Korkmaz, geçtiğimiz hafta sonu Beşiktaş ile oynanan hazırlık maçındaki sakatlık pozisyonu için ise, "Sosyal medyada takımların antrenmanlarına ait görsellere bakarken Rafa Silva’yı gördüm ve benim de içim rahatladı. Beşiktaş’ın, Galatasaray maçı öncesi antrenman görsellerinde Rafa Silva en öndeydi. Bu durum beni rahatlattı. Çünkü maçta da öyle bir sertlik hareket yoktu. Maçtan sonra sosyal medyaya kare kare düştü. Şimdi öyle bir hareketle sakatlanılmaz. Pozisyonda yer alan İsa Dayaklı, Avusturya Bölgesel Ligi’nden yeni transfer ettiğimiz bir kardeşimiz. Çocuk ilk defa bu seviyede bir maç oynadı. Belki de maçın heyecanıyla bir hareket yaptı, bir kasıt yok. Zaten görmeden yaptı. Böyle hazırlık maçlarında Rafa Silva gibi üst düzey oyuncular bu tarz şeyler yaşayabiliyor. Oyuncu belki de kendini riske etmek istemedi. Belki maç o dakikadan sonra canını sıktı ve çıktı sahadan. Maçtan sonra hem pozisyon hem de oyuncumuz çok eleştirildi. Kendisini antrenmanda sağlam olarak görmek en çok bizi mutlu etti" diye konuştu. "Emir Kaan sahadaysa, ondan sadece skor beklemek çok az kalır"

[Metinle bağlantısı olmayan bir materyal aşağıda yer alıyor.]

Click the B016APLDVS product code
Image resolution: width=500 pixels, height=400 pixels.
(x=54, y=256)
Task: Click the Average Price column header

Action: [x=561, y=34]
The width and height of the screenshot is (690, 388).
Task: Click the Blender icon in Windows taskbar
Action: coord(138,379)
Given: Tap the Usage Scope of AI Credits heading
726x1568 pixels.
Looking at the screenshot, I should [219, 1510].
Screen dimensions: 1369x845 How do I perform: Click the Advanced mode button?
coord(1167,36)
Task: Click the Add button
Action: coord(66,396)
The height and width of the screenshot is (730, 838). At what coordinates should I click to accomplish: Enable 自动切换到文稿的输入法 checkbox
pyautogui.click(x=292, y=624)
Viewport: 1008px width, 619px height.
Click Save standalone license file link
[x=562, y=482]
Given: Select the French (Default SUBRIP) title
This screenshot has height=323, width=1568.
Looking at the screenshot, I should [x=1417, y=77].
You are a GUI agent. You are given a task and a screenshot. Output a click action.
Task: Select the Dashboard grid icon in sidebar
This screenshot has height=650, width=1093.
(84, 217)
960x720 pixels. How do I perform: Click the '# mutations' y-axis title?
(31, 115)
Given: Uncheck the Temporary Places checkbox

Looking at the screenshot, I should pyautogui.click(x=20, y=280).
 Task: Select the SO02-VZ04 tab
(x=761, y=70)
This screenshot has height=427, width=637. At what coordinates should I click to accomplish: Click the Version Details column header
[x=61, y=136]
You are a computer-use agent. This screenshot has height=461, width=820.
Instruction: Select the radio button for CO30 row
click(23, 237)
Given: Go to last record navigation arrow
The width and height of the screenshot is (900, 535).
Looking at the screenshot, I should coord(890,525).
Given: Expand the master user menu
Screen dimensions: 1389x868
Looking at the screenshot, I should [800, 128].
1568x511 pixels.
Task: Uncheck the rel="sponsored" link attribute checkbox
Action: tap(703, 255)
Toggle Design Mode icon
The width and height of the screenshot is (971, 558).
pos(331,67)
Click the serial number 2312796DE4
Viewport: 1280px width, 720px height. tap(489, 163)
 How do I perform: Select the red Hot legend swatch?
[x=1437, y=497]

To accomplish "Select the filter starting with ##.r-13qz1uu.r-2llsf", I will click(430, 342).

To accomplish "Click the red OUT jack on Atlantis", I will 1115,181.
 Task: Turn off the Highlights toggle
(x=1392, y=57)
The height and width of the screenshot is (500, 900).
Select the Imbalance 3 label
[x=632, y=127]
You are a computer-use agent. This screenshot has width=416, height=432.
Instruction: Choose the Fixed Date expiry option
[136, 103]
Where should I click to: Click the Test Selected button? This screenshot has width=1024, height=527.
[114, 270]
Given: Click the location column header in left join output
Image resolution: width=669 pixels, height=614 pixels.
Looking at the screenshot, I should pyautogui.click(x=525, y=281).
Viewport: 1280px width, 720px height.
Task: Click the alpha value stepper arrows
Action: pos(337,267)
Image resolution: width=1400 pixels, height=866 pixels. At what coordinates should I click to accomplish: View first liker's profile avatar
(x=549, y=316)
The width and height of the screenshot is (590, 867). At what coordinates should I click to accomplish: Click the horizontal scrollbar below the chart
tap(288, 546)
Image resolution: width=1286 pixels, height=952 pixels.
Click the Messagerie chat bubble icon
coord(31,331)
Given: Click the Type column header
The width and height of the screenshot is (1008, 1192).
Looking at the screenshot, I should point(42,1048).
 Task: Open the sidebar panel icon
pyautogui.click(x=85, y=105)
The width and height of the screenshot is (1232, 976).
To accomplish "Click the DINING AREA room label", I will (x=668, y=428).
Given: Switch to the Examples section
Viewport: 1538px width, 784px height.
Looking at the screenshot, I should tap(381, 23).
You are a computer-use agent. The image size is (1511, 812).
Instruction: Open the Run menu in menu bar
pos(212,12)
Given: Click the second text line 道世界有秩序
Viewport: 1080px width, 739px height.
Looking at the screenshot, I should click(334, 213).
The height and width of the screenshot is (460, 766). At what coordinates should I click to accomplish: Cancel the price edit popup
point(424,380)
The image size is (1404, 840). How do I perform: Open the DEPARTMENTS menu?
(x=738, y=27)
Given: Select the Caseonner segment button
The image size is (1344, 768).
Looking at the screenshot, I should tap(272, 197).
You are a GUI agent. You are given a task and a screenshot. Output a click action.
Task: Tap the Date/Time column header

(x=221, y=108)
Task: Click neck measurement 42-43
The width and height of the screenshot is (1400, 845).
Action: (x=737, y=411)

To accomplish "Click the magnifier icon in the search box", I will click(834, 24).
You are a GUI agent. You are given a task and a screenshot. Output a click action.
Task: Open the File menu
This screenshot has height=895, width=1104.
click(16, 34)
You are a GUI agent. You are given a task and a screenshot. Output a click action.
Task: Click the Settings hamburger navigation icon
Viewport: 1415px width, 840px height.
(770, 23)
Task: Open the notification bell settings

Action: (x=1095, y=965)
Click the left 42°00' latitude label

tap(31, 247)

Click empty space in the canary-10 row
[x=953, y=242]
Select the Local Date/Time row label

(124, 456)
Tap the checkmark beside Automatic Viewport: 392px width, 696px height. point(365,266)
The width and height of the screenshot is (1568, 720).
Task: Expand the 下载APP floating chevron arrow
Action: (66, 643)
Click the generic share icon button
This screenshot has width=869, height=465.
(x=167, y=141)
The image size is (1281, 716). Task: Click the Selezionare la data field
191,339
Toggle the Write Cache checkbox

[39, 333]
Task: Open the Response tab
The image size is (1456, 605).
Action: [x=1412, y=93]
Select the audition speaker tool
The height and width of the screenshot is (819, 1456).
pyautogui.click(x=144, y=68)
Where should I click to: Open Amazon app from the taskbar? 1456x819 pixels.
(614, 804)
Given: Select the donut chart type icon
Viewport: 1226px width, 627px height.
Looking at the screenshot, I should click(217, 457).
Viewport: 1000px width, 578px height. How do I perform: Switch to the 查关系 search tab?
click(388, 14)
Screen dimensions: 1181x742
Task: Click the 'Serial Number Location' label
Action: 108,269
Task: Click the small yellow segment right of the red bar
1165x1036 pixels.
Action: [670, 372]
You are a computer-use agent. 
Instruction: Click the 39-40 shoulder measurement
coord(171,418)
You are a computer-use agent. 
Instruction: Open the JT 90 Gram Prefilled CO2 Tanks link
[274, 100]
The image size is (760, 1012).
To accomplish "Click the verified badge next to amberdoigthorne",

Golcü futbolcu Emir Kaan Gültekin potansiyelli bir oyuncu olduğunu belirten Osman Zeki Korkmaz, "Şu anda fark edildiğinin çok daha üzerinde. Son 10 haftayı incelersek 5-6 hafta bir duraksama yaşadı. Sahada skor beklentisi sadece ona yöneldiği anda kendi oyunundan uzaklaşmasıyla alakalı olarak. Çünkü Emir Kaan sahadaysa ondan sadece skor beklemek çok az kalır. Çünkü bir takımın oyun ritmini belirleyen, ne zaman baskı yapacağını, ne zaman topu kazanacağını belirleyen bir oyuncu. 9 numarayı giydiği anda savunmayı başlatan oyuncu. Oyun içinde top sizdeyken bağlantı gücünüzü geliştirir. Hat aralarına girerek topla buluşur ve bağlantı kurar. Hücumu da olgunlaştıran bir oyuncu. Çok etkili şutlar atar. Pek çok özelliği var. Kendisinden sadece gol beklemek ona da haksızlık olur. Motivasyonu bir ara düştüğü için biz de kendisine bunları anlattık. Son haftalarda kendine gelmeye başladı. Genel anlamda oyunu çok yönlü oynayan ve oyunun ritmini belirleyebilen bir oyuncu. Potansiyeli rahatlıkla bir üst ligde oynayabilecek seviyede" diyerek sözlerini tamamladı.